## Work task
Do any lines in the data below contain "agent"? If so, copy every one of them.

******

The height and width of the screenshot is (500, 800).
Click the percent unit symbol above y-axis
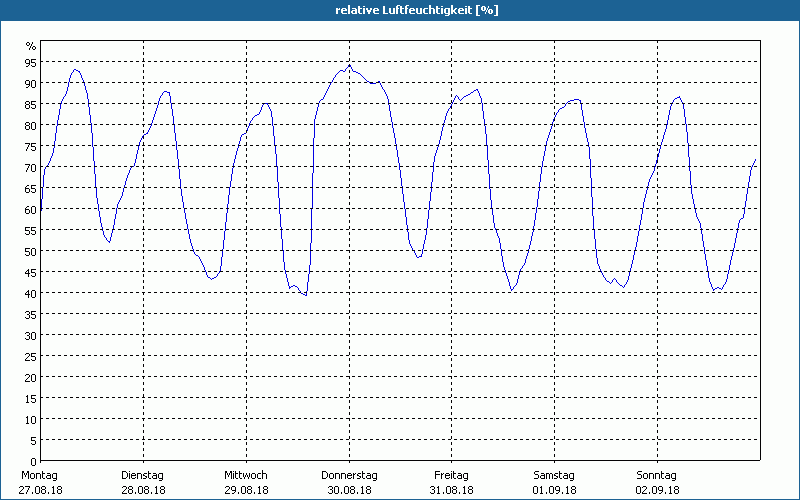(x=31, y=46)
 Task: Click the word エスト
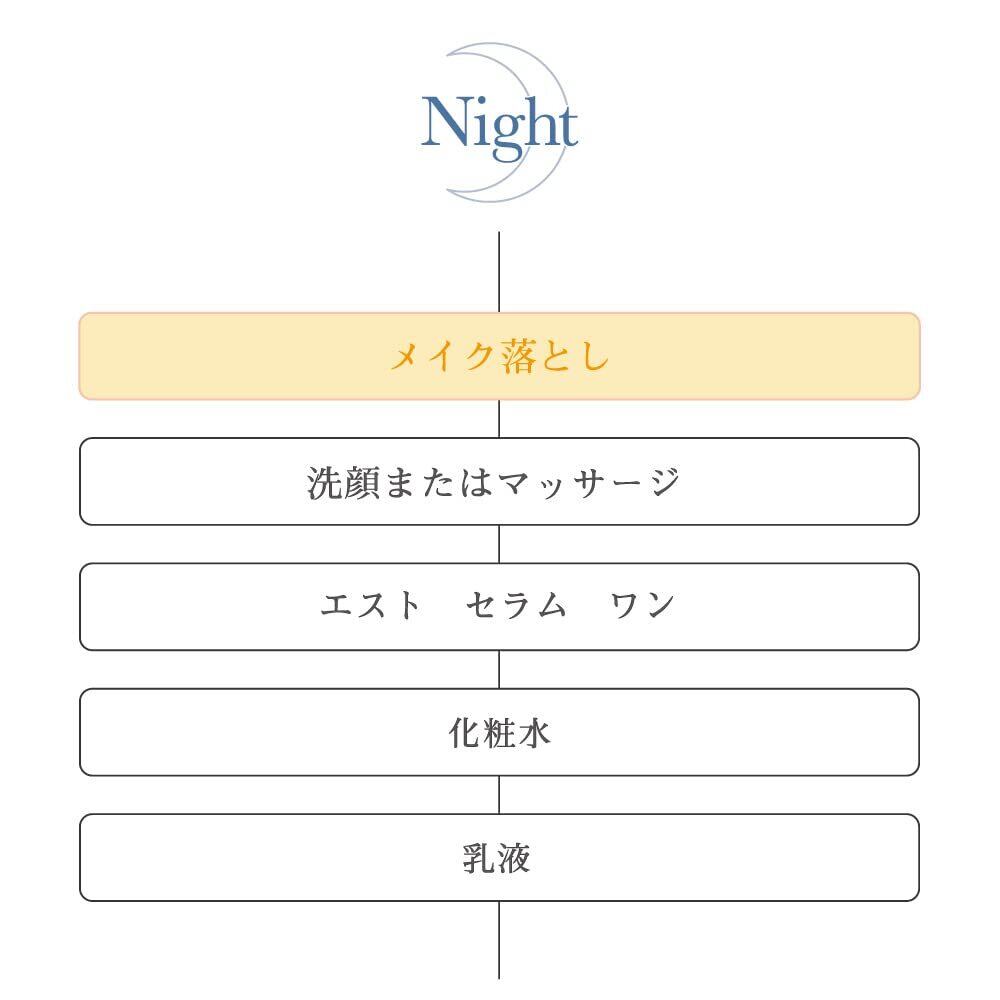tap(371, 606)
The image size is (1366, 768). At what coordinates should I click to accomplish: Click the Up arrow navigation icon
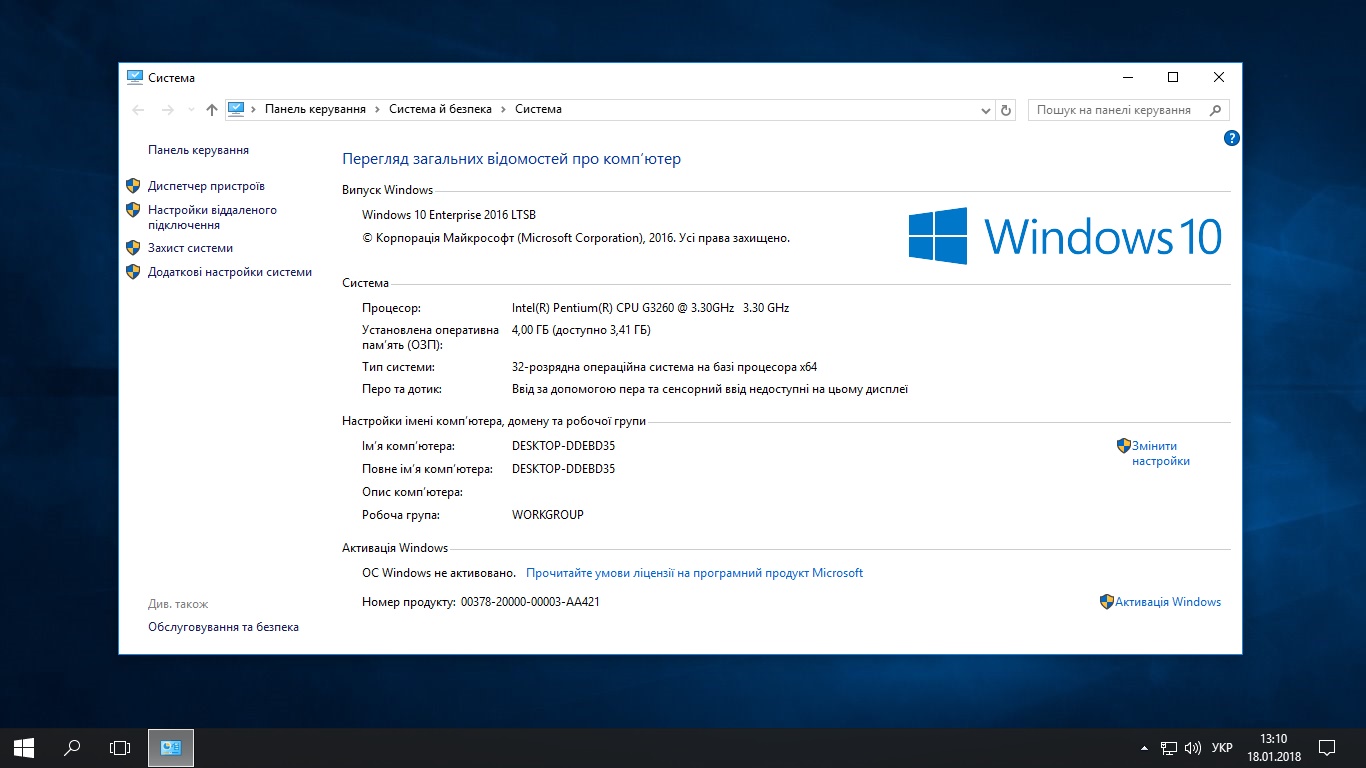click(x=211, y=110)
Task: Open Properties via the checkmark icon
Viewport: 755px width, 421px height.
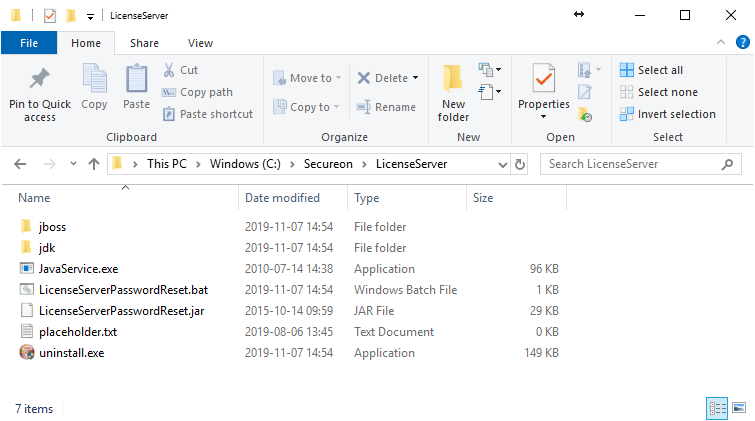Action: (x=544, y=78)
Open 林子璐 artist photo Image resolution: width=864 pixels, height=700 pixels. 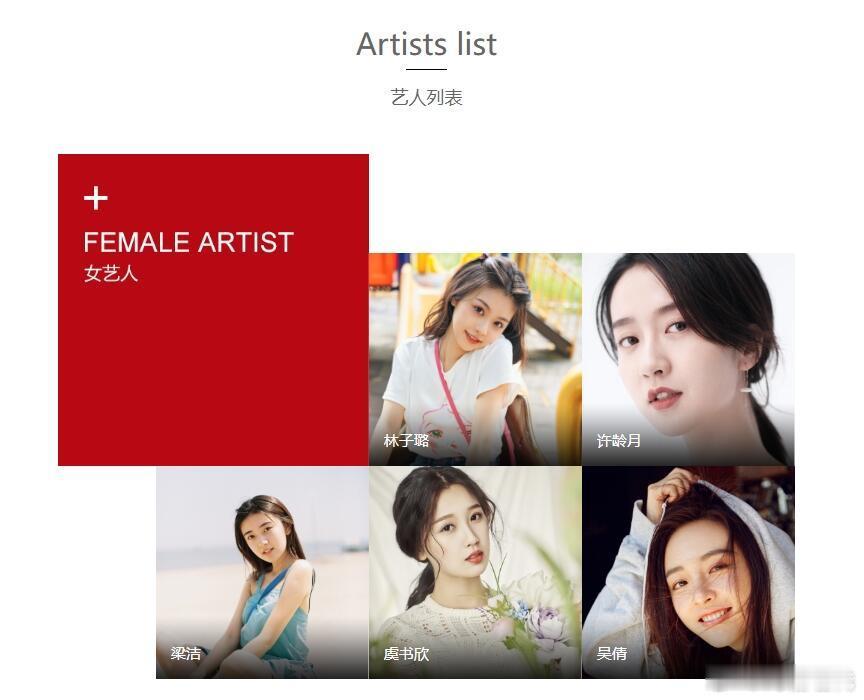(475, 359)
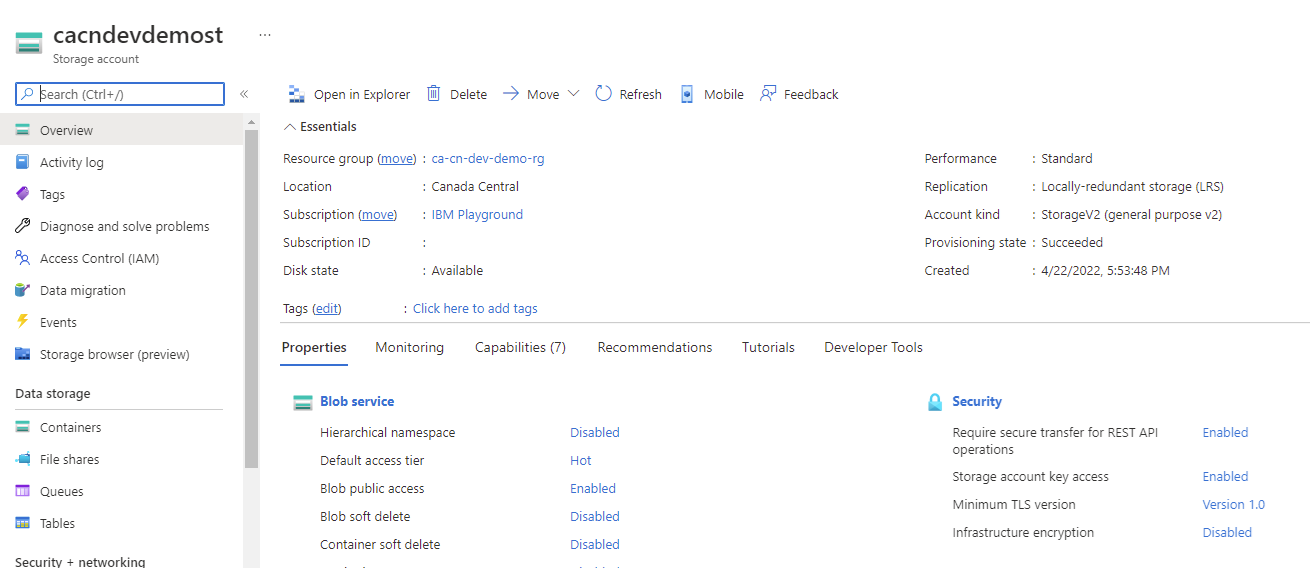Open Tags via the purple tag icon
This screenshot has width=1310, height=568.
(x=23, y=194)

******

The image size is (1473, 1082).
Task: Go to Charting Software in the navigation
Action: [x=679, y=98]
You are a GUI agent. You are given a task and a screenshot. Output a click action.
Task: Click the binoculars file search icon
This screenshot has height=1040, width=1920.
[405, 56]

******

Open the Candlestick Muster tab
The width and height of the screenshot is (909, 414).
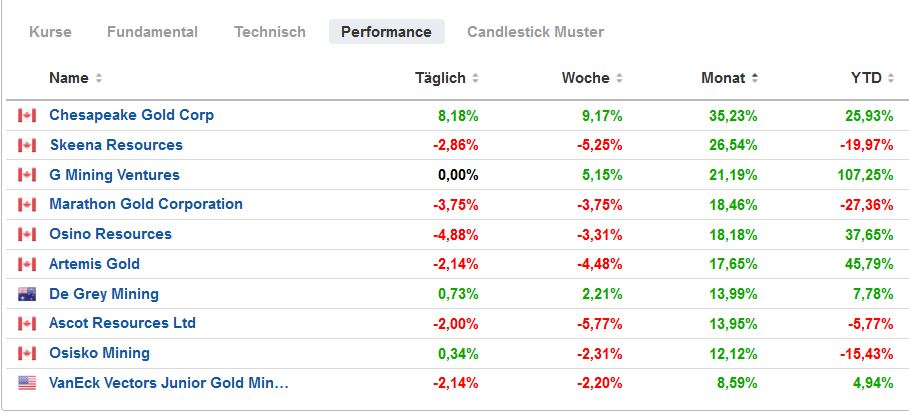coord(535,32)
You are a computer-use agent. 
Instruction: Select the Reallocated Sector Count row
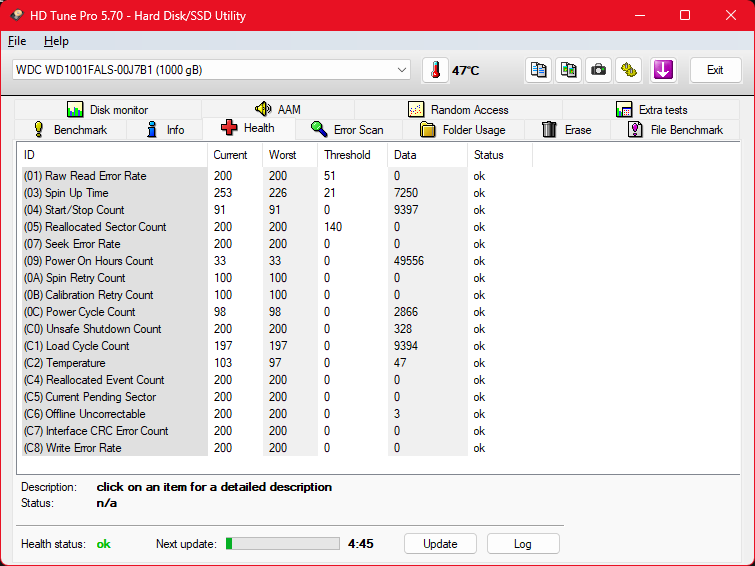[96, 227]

******

## Reply
You are a GUI agent. You are given a task and a screenshot. Output a click action.
You are a computer-use agent. 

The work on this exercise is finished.